The case, however, raises wider issues about the problems of social research in corporate universities. Writing in the Times Higher Education, the outgoing President of the British Sociological Association castigates the Boston researchers for not recognizing that confidentiality cannot be guaranteed – ‘informed consent forms always explain that confidentiality will be maintained only to the full extent provided under the law.’ In doing so, he fails to acknowledge the impact of the change from professional to organizational responsibility that has occurred during the last 35 years. The scholars who trained me were men and women of great integrity and insisted on the personal responsibility of the researcher. You did what was required to protect your informants. In the US, graduate students like Mario Brajuha and Rik Scarce accepted imprisonment for contempt of court rather than disclose their field notes. Laud Humphreys moved the data from Tearoom Trade out of state and eventually destroyed it when law enforcement agencies became interested in gaining access to support the criminal prosecution of the homosexual men he had observed.
The corporate university’s regulation of research transfers legal accountability to the institution. Once the research is licenced by the university’s internal review procedures, the university is necessarily associated with it. I gather, for example, that it is now not uncommon for UK institutions to demand that copies of all original data should be deposited with them in case of litigation. The original researcher has no effective veto on access, regardless of the risks to themselves or to their informants. Universities may still make principled decisions. Stirling’s resistance to the Freedom of Information case brought by Philip Morris is a good example. However, the stakes for them are fundamentally different. Corporate actors have reputations to manage and deep pockets to drain in fines and legal costs. Their responses to litigation are necessarily more pragmatic, as the behaviour of Boston College shows. It is enough simply to go through the ritual of establishing that compliance with a disclosure request is not voluntary but made under a court order, without considering the wider implications of that order for the safety of investigators and the long-term societal benefit of free inquiry.
The key points are well made by Harvey Silvergate writing on the Boston case in Forbes magazine, not usually considered a mouthpiece for irresponsible subversion:
…in the interests of protecting freedom of scholarly inquiry, the extraordinary step of subpoenaing confidential academic research must be avoided if at all possible, a step to be taken only in the most exigent of situations and as a last resort. Academics play an important role in society for the enlightenment of current and future generations; they are not mere detectives bedecked in tweed and working for governments…

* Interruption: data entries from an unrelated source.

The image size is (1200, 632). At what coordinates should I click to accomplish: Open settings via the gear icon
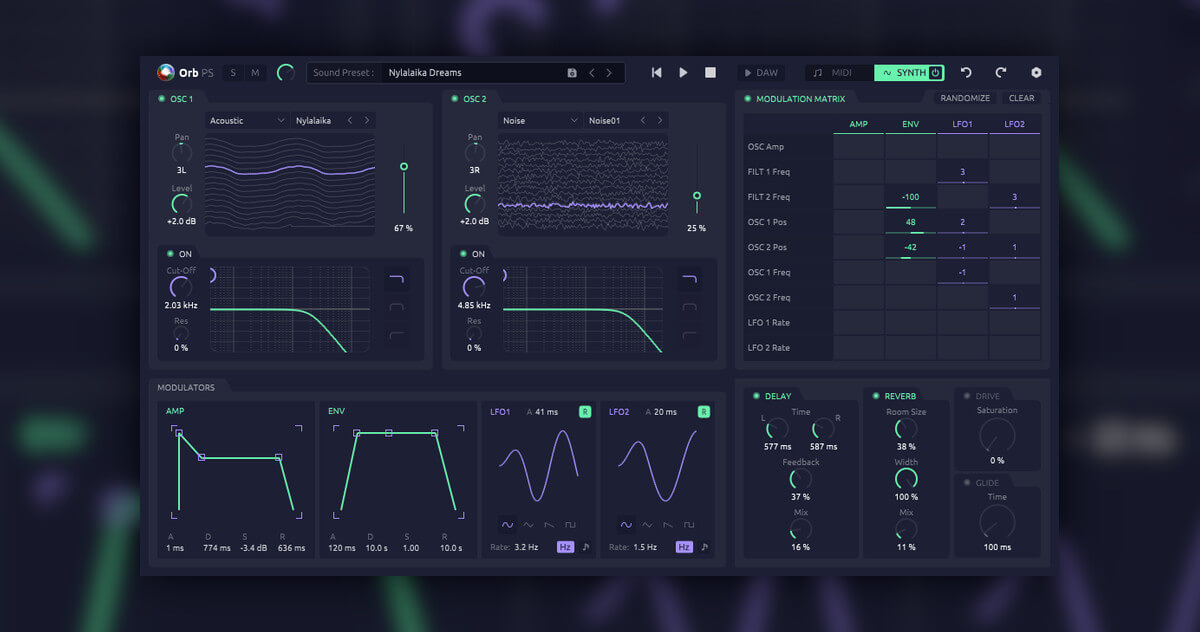(x=1036, y=73)
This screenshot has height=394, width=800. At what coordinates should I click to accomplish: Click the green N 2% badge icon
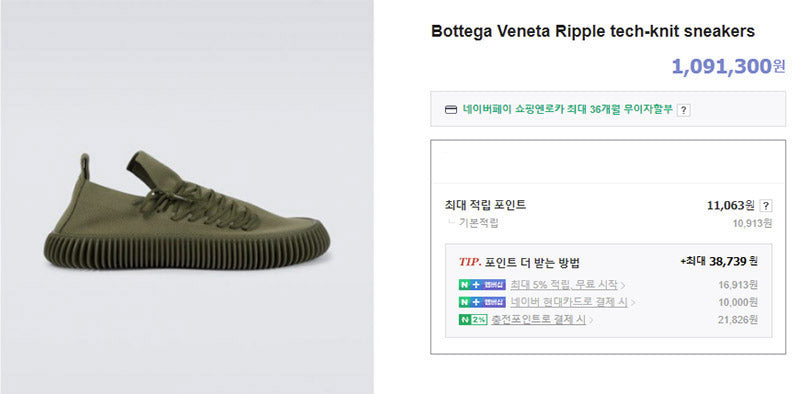coord(473,320)
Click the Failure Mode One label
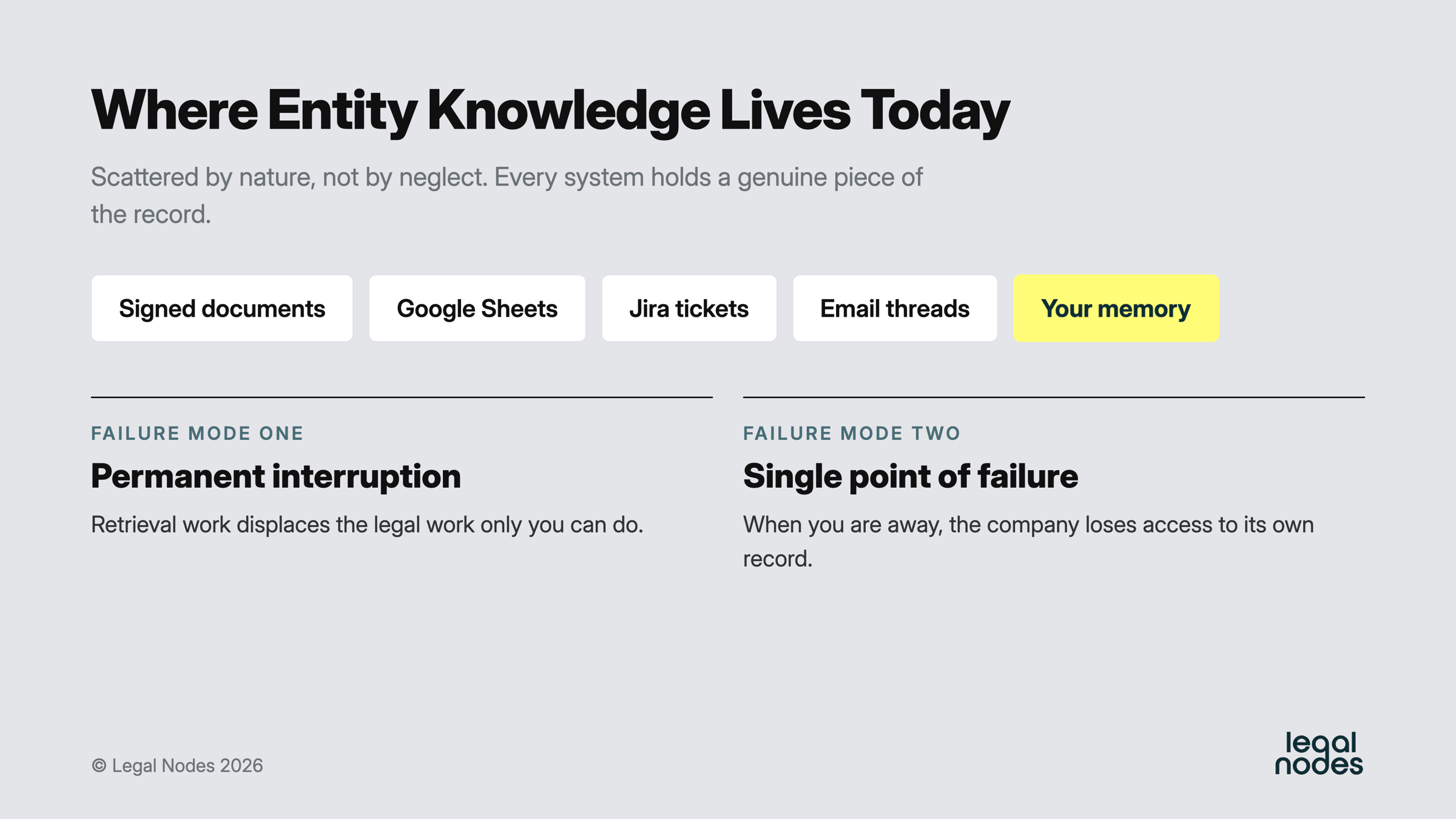The width and height of the screenshot is (1456, 819). click(197, 433)
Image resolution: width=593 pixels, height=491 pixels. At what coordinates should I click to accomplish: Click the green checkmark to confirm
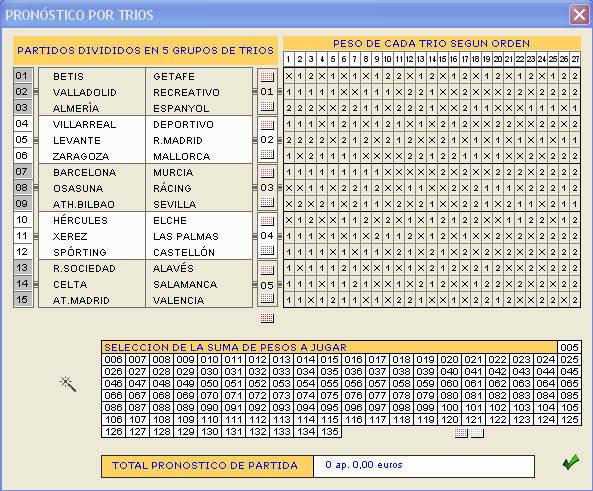[571, 462]
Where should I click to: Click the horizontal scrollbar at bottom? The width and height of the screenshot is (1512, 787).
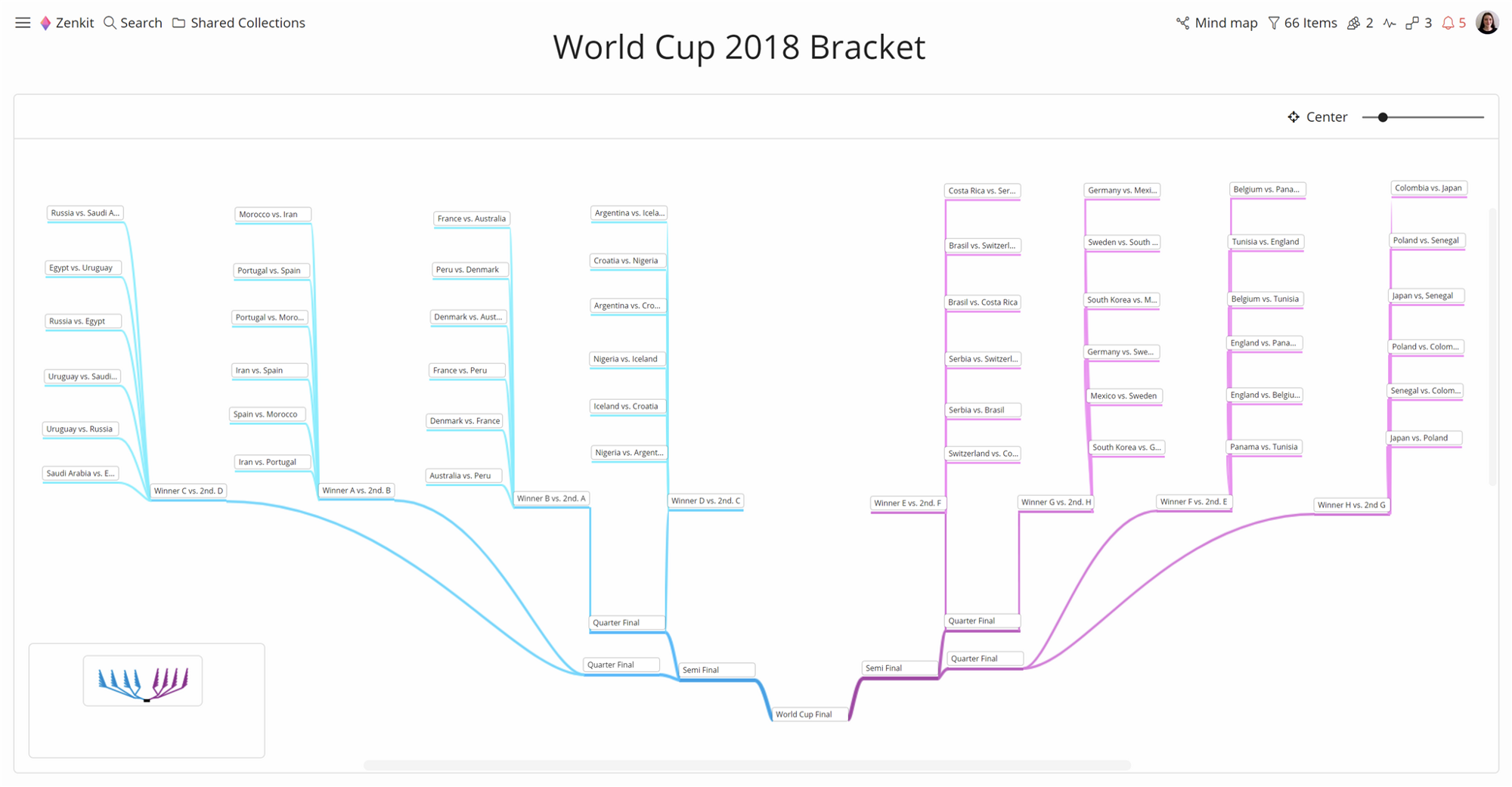[x=747, y=765]
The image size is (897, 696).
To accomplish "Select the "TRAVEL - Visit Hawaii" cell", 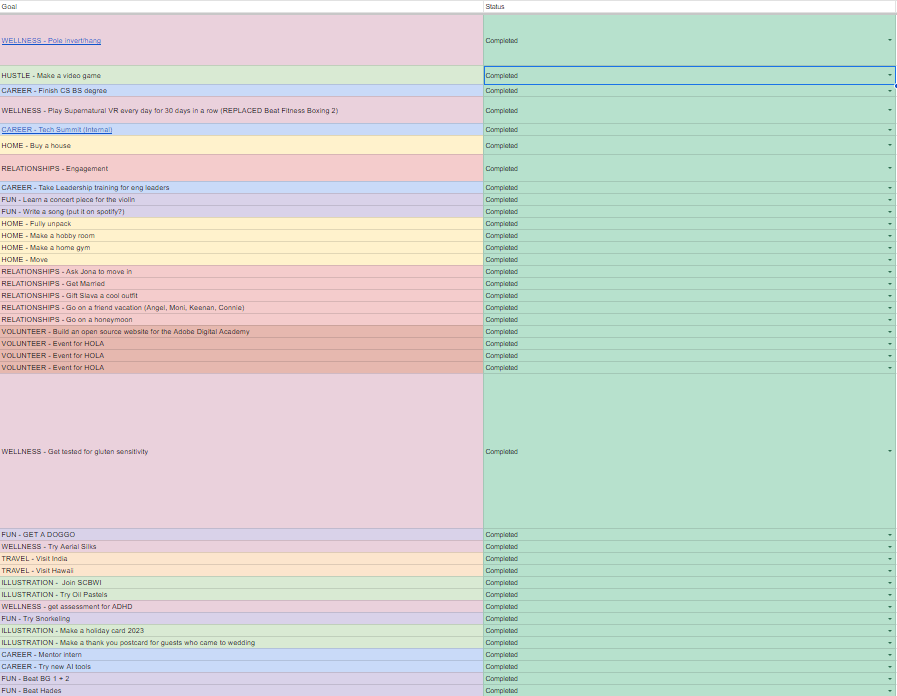I will [x=240, y=571].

Academics are not used to standing up to courts… But reporters take the drastic step of almost welcoming jail sentences for a reason; if they do not make it tremendously inconvenient, and embarrassing, for the government to seek information from them, then investigative journalism would not exist, for confidentiality would be impossible.
We could leave social investigation to journalists but would we not be poorer as a society, if we were unable to place ‘deviant behaviour’ in a wider theoretical framework than that permitted by the constraints of everyday media production? Social researchers can properly inconvenience and embarrass governments. Do corporate universities have the same interests?